§ What needs to be done: Format the rows as a JSON list of strings, one string per line and no blank lines. Begin at the line that has "The image size is (1300, 924)." and stop after the line that has "Click the Rotate icon in top shelf".

§ Supplied records:
━━━━━━━━━━━━━━━━━━━━
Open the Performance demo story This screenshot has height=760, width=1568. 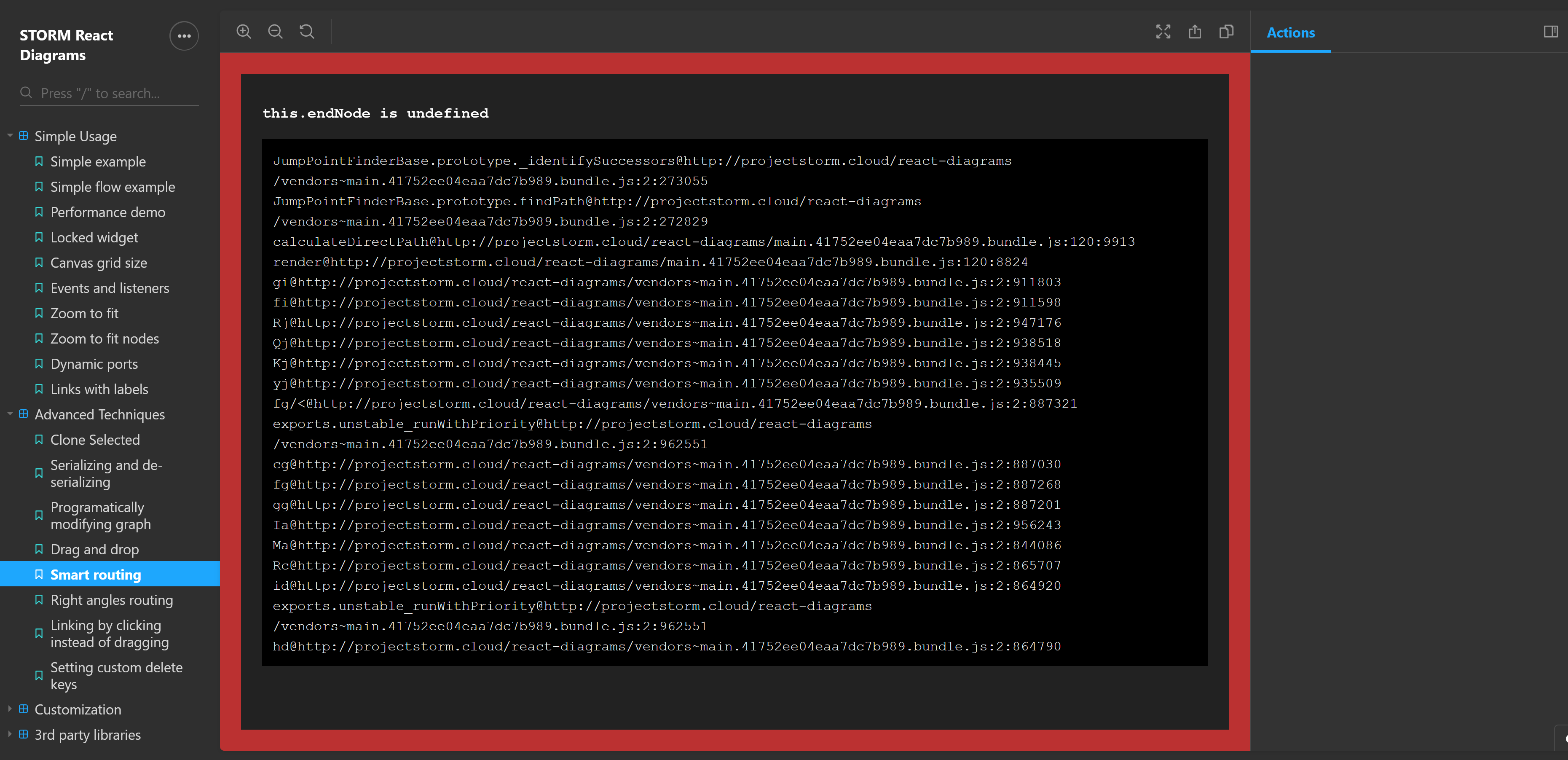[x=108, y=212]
━━━━━━━━━━━━━━━━━━━━
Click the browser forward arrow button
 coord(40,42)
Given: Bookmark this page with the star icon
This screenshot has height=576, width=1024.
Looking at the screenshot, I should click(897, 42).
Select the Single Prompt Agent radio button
━━━━━━━━━━━━━━━━━━━━
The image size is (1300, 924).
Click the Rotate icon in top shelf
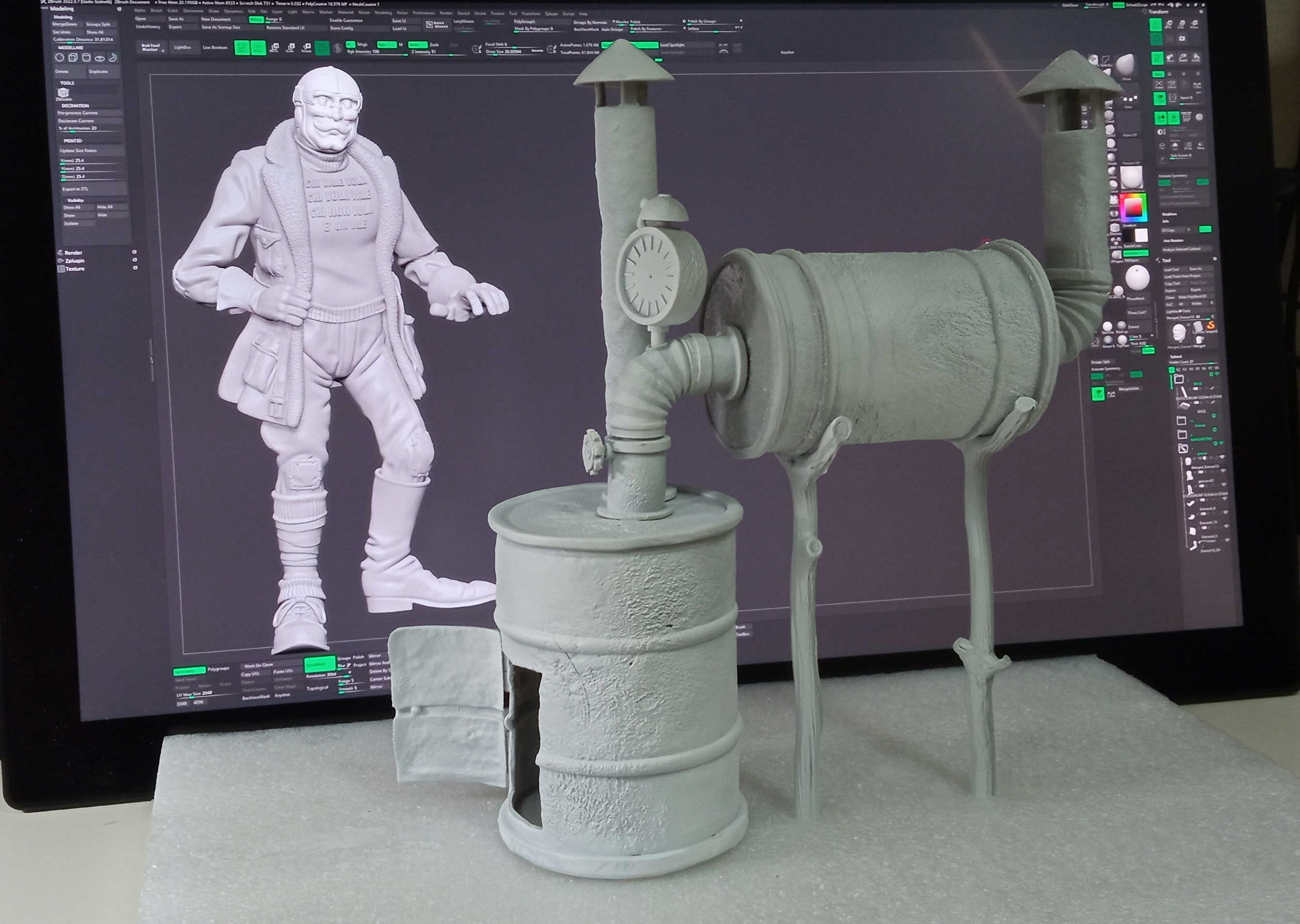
━━━━━━━━━━━━━━━━━━━━
§ In response:
[
  "The image size is (1300, 924).",
  "Click the Rotate icon in top shelf"
]